Side note/rant: It’s worth pointing out that these lessons are not unique to Machine Learning. I experienced the exact same challenges as a process engineer in the semiconductor industry. In this world, the goal was to reduce the number of particles on a wafer. I clearly remember a day when I was trying to advocate for a process change using an experiment on 100 wafers split into experiment/control conditions. When I calculated the required sample size given the variation in the particle counts I discovered that I actually needed >100,000 wafers, which was a totally absurd proposition. As scientists, we’re often faced with these inconvenient truths and all too common, the reaction is to ignore it. This, I think, partly explains the replication crisis in the literature of many scientific fields, particularly in deep learning where it’s infeasibly expensive to run 100s of iterations of an experiment.
Here’s an outline of a process that might help you tame the randomness:
1. Know how big of a change you want to measure.
Are you trying to find improvements of 0.001 AUC, or 0.01 AUC? This answer will greatly impact your experiment test bed. Be careful in choosing your metric, because some are more sensitive than others and you want to give yourself the best chance of finding changes in the thing you actually care about.
2. Understand the sources of your randomness.
If you want to downsample the data, this sampling process will give variation–the smaller the sample, the more variation. Your sample of rows that form the validation and test sets will also introduce randomness, as they are used for early stopping and/or evaluation.
3. Measure the variation for your baseline model.
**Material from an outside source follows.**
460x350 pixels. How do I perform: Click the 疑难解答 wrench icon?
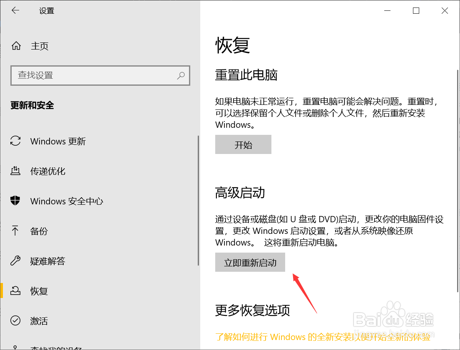pyautogui.click(x=15, y=261)
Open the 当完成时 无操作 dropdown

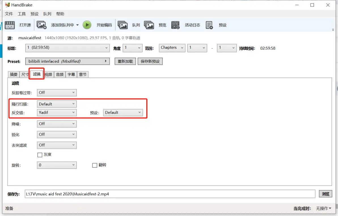coord(323,208)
You’ll do this by randomly choosing a value for each of the random processes outlined in Step 2. For instance, you’ll randomly sample a training set, bootstrap sample a validation set, and bootstrap sample a test set. Then, build a model using the sampled validation and test sets to do early stopping and performance evaluation. Now, repeat this N number of times (10-50?) and use the results for statistical analysis. If your variation is 0.01 AUC and you’d like to observe changes in 0.001 AUC, then you’ll either need to run many, many instances of each experiment, or you’ll need to re-define your process in a way that reduces variance, like increasing the training data size.
4. Calculate the required sample size
Once you know the variation for your baseline and the amount of change you’d like to measure, you can use standard methods to calculate the sample size you’ll need at a given confidence level. If that number is far greater than is feasible, you’ll need to design a different process or adjust your expectations.